### [What the task asks]
Output the items exactly as they appear, from the first line through the line that contains "click(30, 93)", with both ends included. Omit the pictures.
[start]
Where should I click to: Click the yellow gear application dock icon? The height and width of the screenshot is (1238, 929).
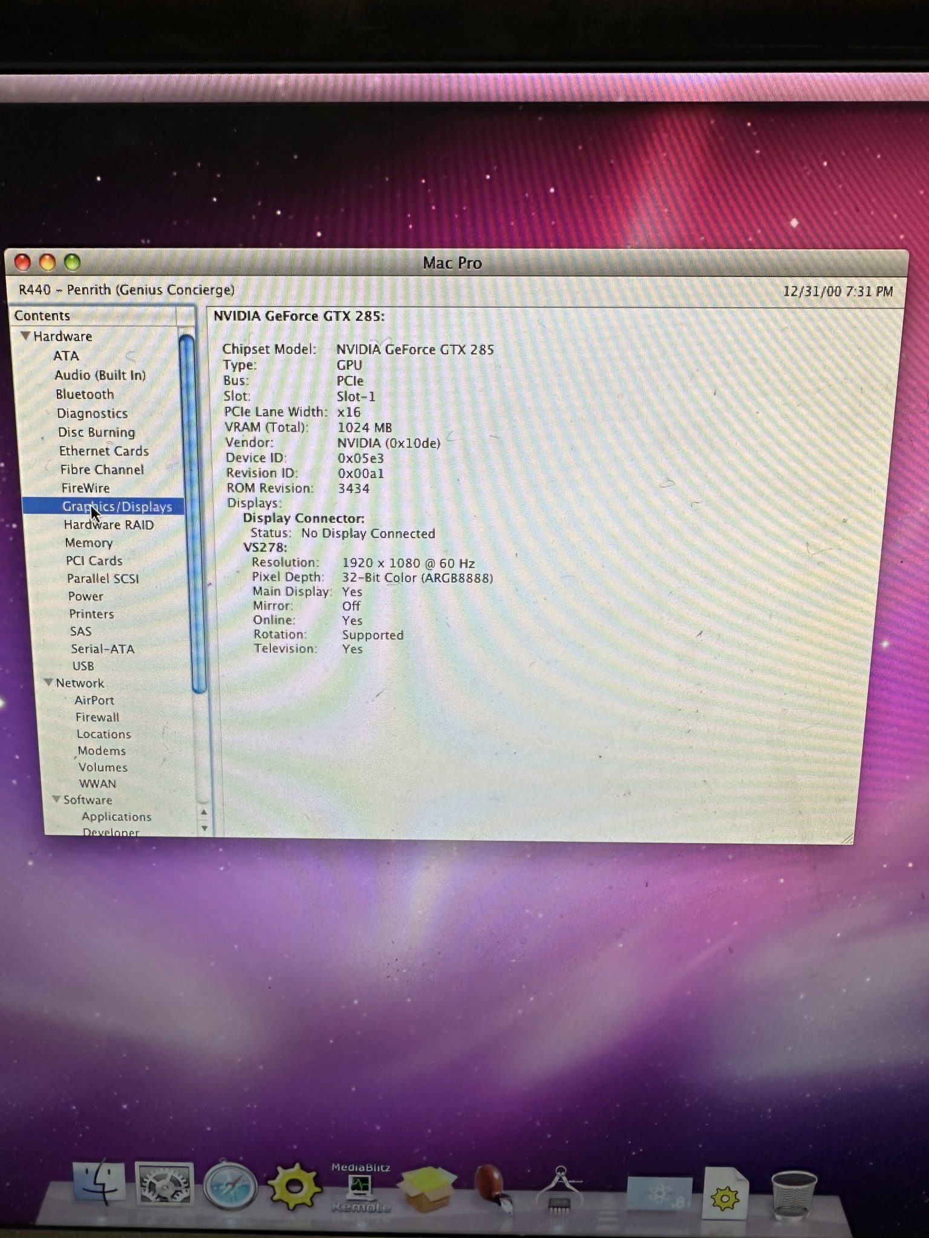coord(295,1186)
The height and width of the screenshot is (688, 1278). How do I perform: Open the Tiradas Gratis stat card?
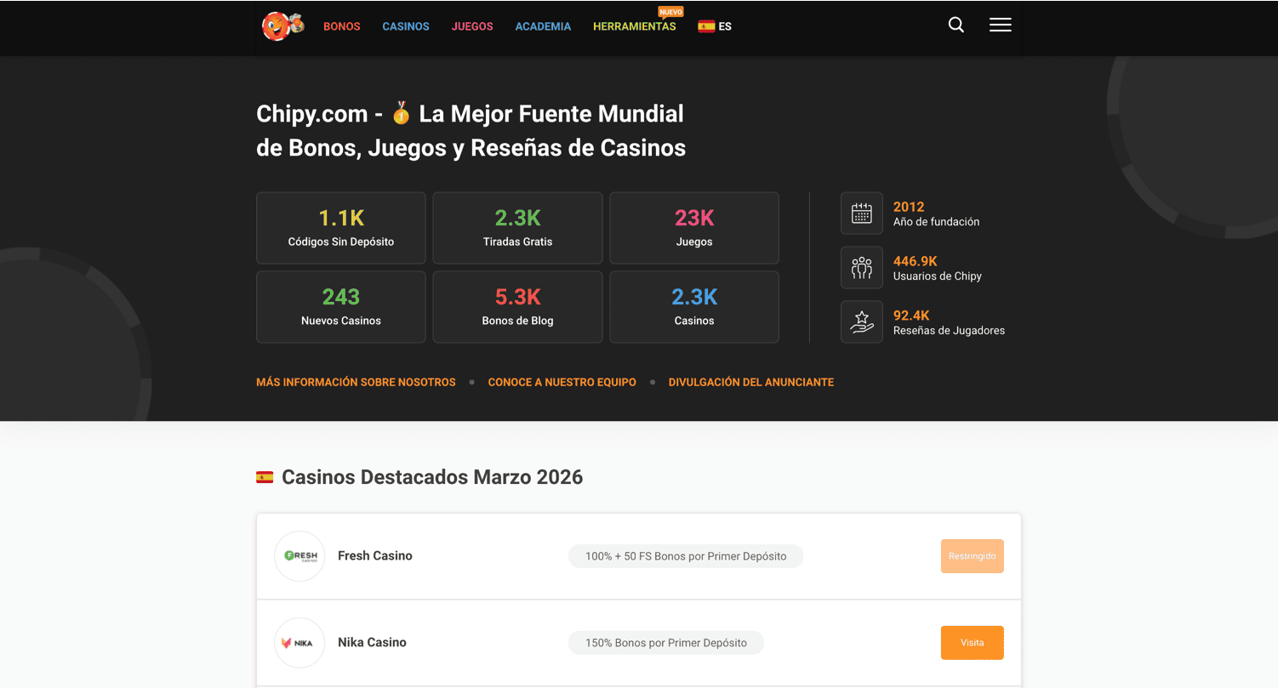coord(517,228)
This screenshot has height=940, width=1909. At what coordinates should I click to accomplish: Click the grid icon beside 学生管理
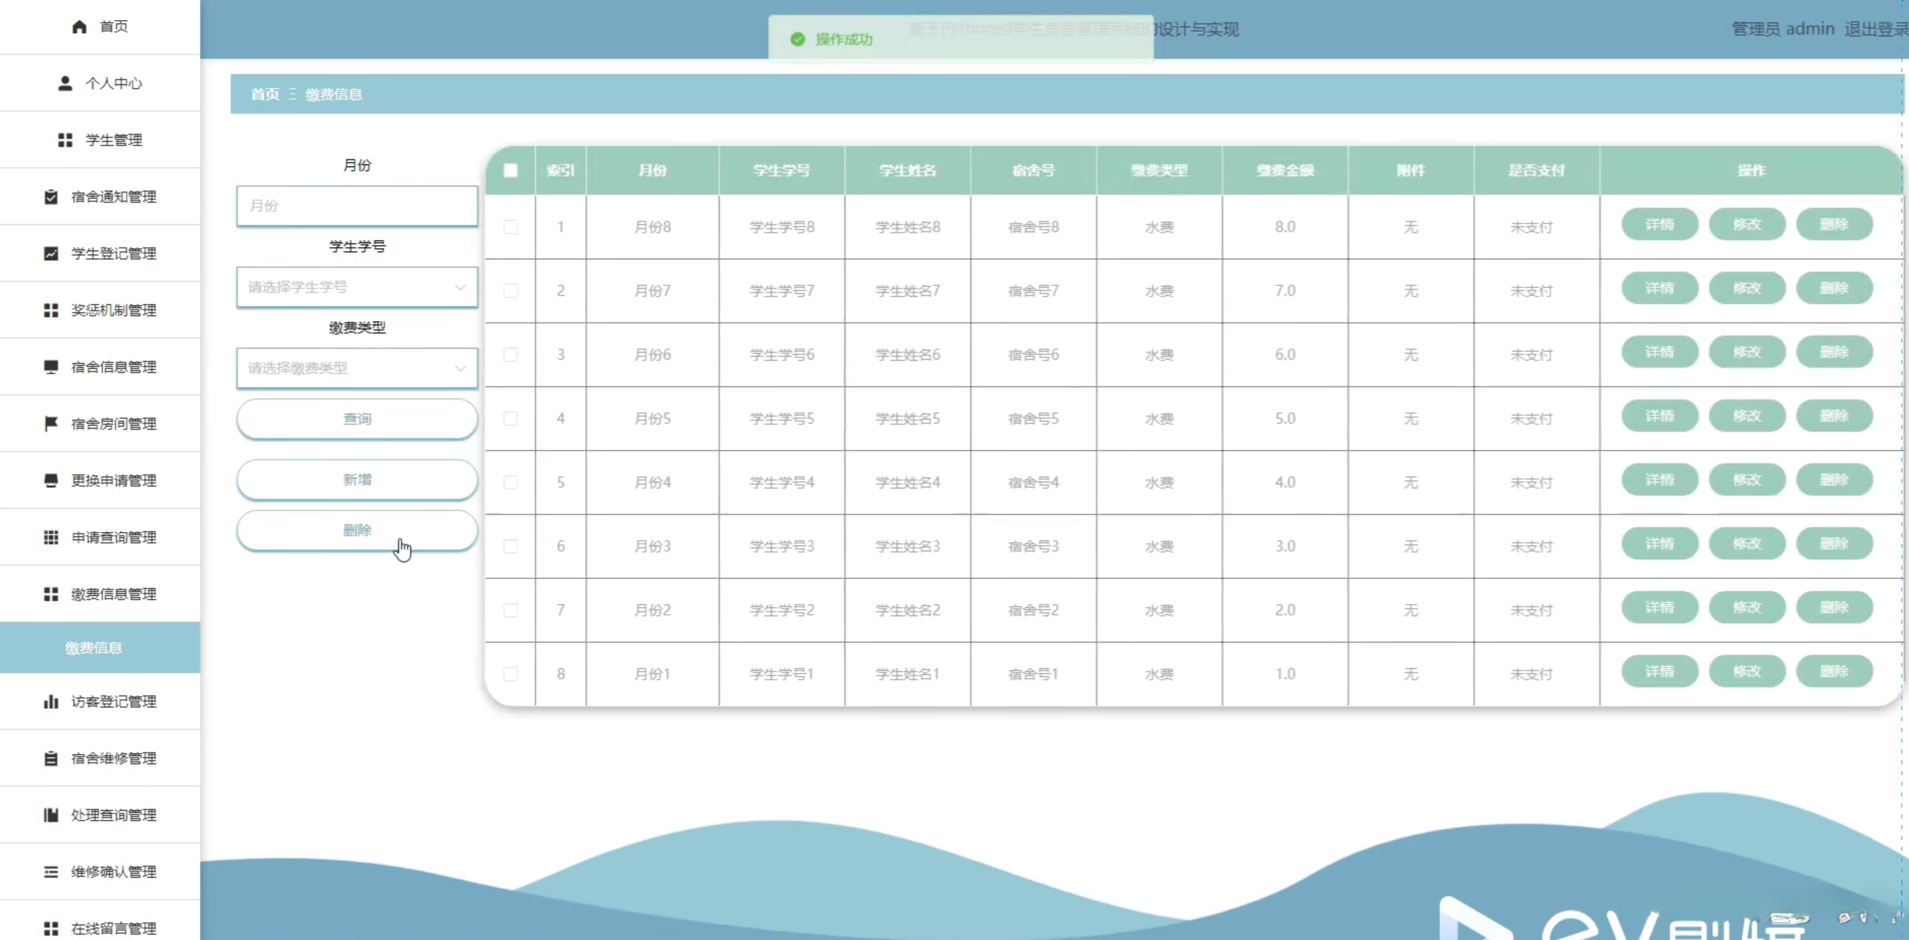[65, 140]
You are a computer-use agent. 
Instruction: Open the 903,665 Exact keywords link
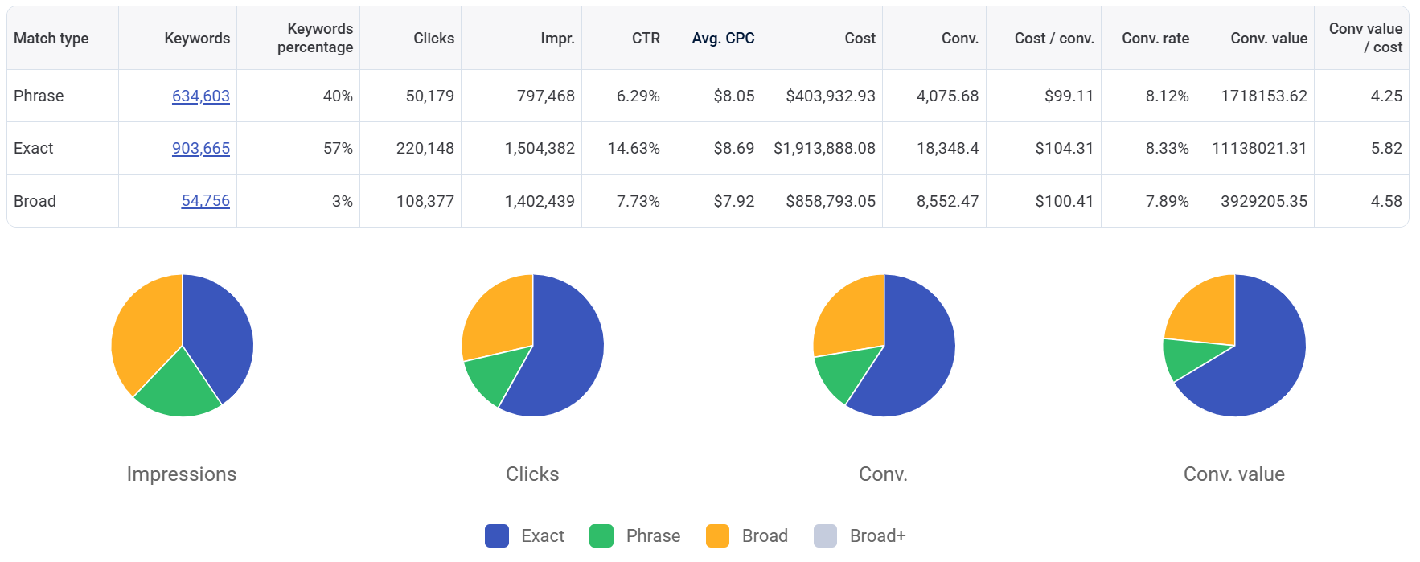[x=200, y=148]
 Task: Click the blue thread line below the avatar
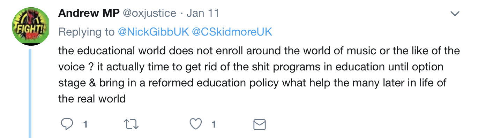click(30, 93)
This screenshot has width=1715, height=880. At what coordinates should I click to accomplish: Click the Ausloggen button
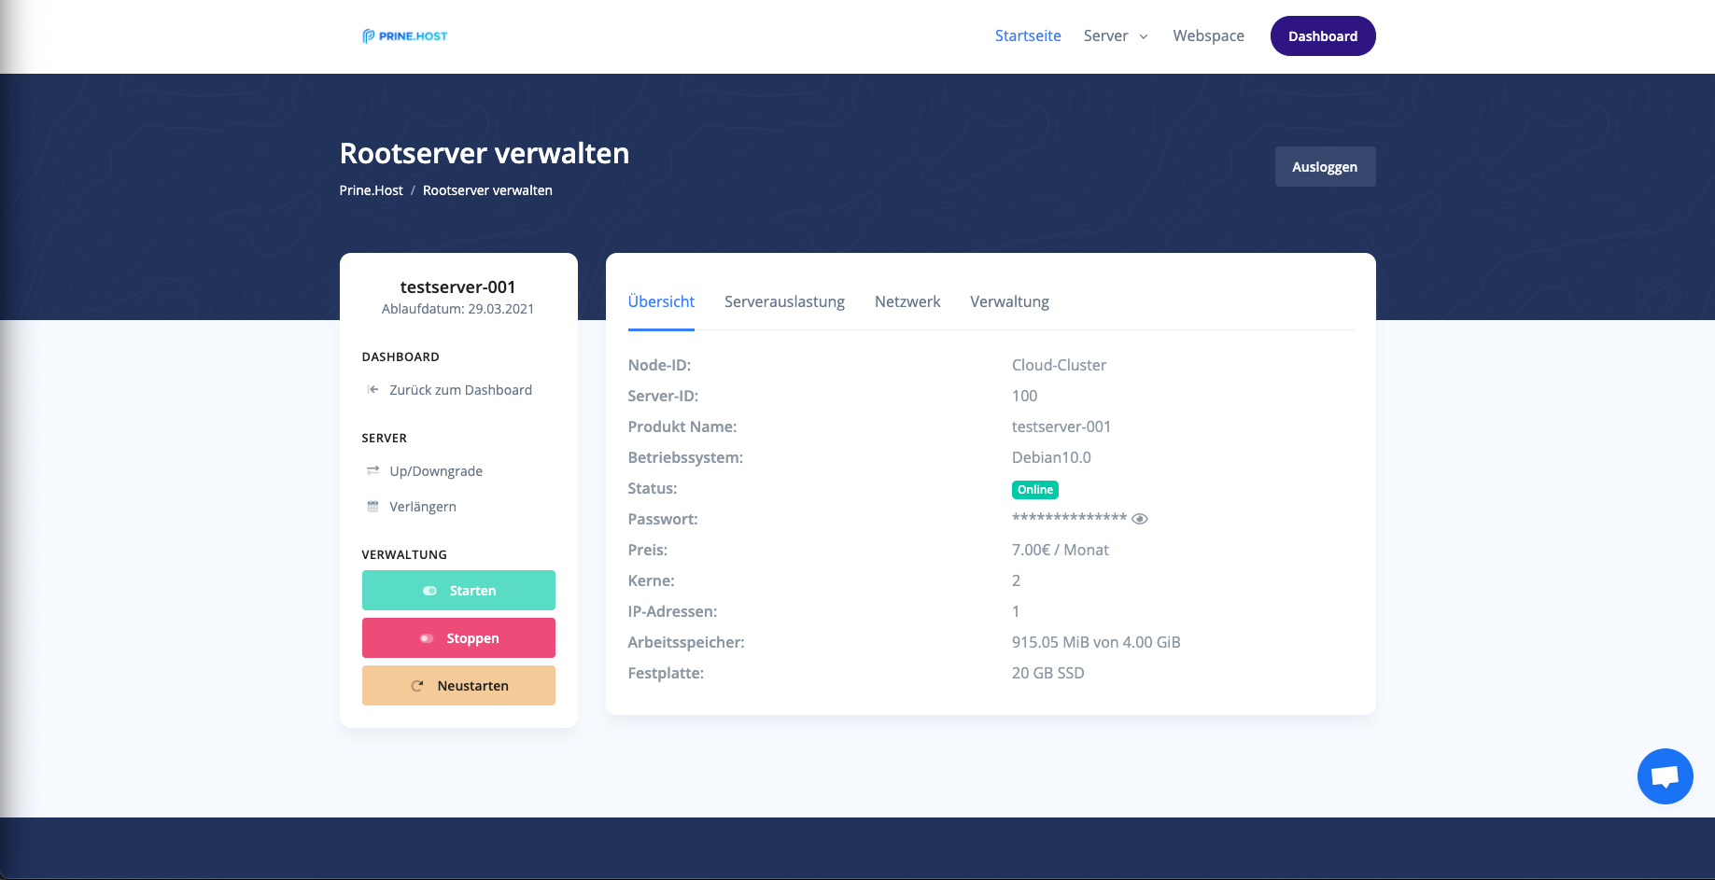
[end]
### [Answer to this problem]
Where should I click to: Click the yellow gear application dock icon? The height and width of the screenshot is (1238, 929).
coord(295,1186)
The height and width of the screenshot is (688, 1278). How do I perform: Open the Tiradas Gratis stat card?
coord(517,228)
This screenshot has height=940, width=1909. At what coordinates should I click to accomplish: Click the grid icon beside 学生管理
[65, 140]
You are a computer-use agent. 
Instruction: Open the 903,665 Exact keywords link
[x=200, y=148]
 Task: Click the blue thread line below the avatar
click(30, 93)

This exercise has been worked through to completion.